▸ **The data**

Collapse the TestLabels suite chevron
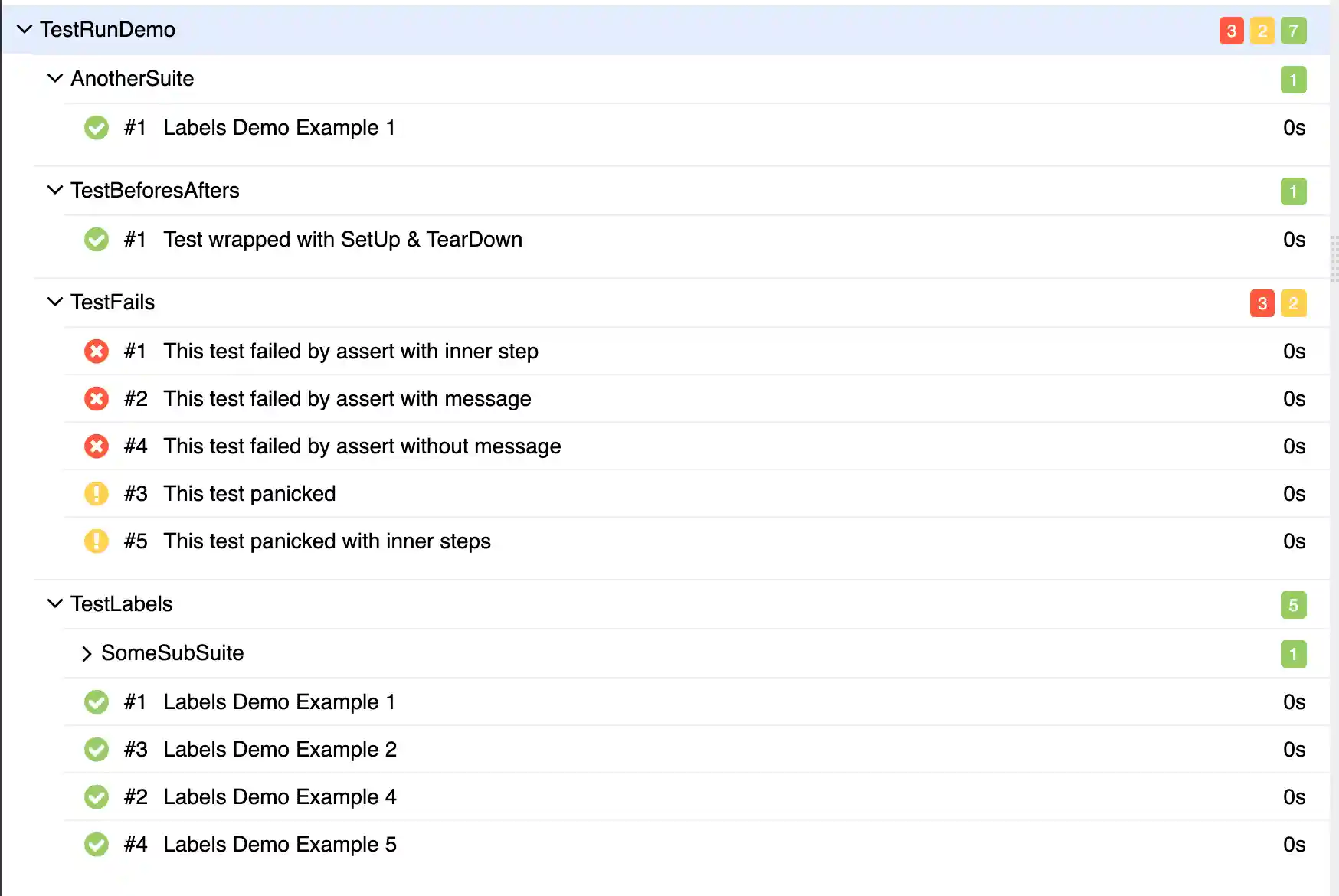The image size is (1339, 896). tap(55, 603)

...

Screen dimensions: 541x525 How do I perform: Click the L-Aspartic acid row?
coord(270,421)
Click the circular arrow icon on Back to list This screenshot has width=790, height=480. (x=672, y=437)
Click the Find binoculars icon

▸ **Problem statement**
Your answer should consist of the lines from the line with "Screen dimensions: 541x525" to the line with "Click the Find binoculars icon" above, repeated exactly, both ends included.

▸ **Your response**
Screen dimensions: 541x525 How do I perform: Click the L-Aspartic acid row?
coord(270,421)
Click the circular arrow icon on Back to list This screenshot has width=790, height=480. (x=672, y=437)
Click the Find binoculars icon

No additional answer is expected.